#### Description of the task
Could you write the next part of the piece on wolf population figures in the Northern Rockies, picking up after its last sentence?
#### Document segment ####
So, who’s counting all of those wolves? Actually, no one is counting wolves.
The wolf population figures being thrown around as “official numbers” are simply projected figures, determined by computer models. Those models are totally dependent on the data that is being entered into them…which means those models are at the mercy of whatever agenda the individual entering that data may have, or which they were directed to enter. The U.S. Fish and Wildlife Service and the state wildlife agencies within the Northern Rockies have already shown their tendencies to hide just how many wolves there really are…and the degree of impact wolves are having on other wildlife populations. Many sportsmen, livestock producers and rural residents feel the reported decline in the overall number of wolves in the Northern Rockies is based on the same fabricated data which has now literally destroyed many big game herds.
#### Stored rows ####
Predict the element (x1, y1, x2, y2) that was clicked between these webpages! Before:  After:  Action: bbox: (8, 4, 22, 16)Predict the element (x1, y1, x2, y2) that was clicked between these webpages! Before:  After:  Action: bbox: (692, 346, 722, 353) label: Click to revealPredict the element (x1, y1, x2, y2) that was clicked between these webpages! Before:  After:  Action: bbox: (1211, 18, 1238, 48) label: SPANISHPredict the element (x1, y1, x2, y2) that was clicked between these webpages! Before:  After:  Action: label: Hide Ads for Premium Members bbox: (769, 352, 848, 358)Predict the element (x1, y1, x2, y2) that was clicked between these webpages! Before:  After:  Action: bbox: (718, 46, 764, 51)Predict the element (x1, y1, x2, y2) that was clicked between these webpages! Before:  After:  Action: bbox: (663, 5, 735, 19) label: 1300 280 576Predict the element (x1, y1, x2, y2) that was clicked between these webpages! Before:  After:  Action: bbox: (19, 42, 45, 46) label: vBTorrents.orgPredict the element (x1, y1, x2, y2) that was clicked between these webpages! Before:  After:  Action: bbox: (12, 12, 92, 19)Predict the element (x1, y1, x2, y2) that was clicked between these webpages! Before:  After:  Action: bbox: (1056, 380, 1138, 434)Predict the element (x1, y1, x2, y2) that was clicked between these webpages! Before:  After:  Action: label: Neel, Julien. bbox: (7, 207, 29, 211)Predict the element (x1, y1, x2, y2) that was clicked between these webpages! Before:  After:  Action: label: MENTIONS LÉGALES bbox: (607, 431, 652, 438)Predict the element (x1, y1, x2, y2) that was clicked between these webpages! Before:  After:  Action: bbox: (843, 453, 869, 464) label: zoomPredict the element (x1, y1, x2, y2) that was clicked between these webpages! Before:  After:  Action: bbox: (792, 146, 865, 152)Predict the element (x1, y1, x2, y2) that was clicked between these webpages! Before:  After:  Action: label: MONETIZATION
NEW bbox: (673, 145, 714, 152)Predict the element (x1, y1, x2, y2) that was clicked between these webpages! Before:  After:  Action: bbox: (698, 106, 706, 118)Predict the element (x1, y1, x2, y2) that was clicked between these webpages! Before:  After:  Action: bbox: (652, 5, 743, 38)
####
#### Task output
What kind of reduction of the wolf population will it take to allow big game herds to reverse the decline in elk, moose, deer and other wild ungulate populations? One thing that has become very clear is that it will take a far greater reduction of the apex predators than what has been accomplished through “sport hunting” in the Northern Rockies. At most, the so-called management hunts held in Montana, Idaho and Wyoming since 2009 have made no more than a 10- to 15-percent dent in the current population of any given year.
In his May 2008 declaration for the wolf delisting hearing and pending “wolf management hunts”, Dr. L. David Mech stated, “It has not been demonstrated that ‘a substantial reduction’ in wolf abundance will occur, and my opinion is that it will not because merely to hold a wolf population stationary requires an annual take of 28-50 percent per year.”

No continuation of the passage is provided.